▸ Instructions to follow:
Starting with the line that contains "Click the Strong" and stopping after the line that contains "Given: Toggle dark mode with the moon icon", copy the entries below exactly. Include nothing else.

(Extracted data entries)
------------------------

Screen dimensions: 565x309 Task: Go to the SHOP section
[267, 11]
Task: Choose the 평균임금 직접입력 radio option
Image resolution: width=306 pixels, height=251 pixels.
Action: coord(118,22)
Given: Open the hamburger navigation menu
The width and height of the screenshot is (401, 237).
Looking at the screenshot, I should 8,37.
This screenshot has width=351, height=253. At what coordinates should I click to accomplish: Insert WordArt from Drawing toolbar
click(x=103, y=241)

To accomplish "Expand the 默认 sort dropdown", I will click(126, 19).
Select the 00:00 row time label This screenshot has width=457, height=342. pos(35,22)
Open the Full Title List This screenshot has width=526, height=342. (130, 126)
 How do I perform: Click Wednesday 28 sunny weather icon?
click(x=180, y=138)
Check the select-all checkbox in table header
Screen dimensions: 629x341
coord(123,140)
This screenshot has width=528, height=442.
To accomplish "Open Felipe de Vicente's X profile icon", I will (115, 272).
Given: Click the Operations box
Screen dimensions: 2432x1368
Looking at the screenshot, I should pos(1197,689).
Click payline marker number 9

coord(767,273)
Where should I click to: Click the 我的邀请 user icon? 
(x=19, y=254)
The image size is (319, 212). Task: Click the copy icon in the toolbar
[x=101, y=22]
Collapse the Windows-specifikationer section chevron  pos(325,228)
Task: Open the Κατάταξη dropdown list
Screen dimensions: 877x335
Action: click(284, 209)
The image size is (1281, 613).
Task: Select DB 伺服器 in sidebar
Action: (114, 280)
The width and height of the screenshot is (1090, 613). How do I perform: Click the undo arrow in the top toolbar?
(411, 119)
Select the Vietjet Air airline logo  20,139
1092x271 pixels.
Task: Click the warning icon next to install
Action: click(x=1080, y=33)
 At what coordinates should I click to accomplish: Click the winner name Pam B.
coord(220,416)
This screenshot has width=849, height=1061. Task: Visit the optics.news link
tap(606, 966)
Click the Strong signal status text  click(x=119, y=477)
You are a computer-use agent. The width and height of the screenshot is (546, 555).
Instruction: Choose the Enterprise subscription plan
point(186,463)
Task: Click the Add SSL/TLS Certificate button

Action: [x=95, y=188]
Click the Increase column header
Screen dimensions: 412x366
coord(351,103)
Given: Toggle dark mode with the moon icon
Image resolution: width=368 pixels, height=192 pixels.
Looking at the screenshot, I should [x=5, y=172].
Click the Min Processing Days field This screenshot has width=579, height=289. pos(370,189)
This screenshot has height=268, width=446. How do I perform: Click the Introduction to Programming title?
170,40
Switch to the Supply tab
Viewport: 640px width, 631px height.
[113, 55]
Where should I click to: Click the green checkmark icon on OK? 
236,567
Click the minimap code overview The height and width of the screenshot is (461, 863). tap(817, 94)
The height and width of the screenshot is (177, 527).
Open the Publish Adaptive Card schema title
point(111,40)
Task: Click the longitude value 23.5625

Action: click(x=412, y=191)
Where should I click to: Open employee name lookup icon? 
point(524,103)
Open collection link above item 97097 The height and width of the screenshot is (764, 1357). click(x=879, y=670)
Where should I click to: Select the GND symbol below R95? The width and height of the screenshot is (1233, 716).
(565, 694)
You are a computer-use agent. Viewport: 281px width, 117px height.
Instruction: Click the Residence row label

------------------------

▸ Solution to the problem:
Click the Strong signal status text  click(x=119, y=477)
You are a computer-use agent. The width and height of the screenshot is (546, 555).
Instruction: Choose the Enterprise subscription plan
point(186,463)
Task: Click the Add SSL/TLS Certificate button

Action: [x=95, y=188]
Click the Increase column header
Screen dimensions: 412x366
coord(351,103)
Given: Toggle dark mode with the moon icon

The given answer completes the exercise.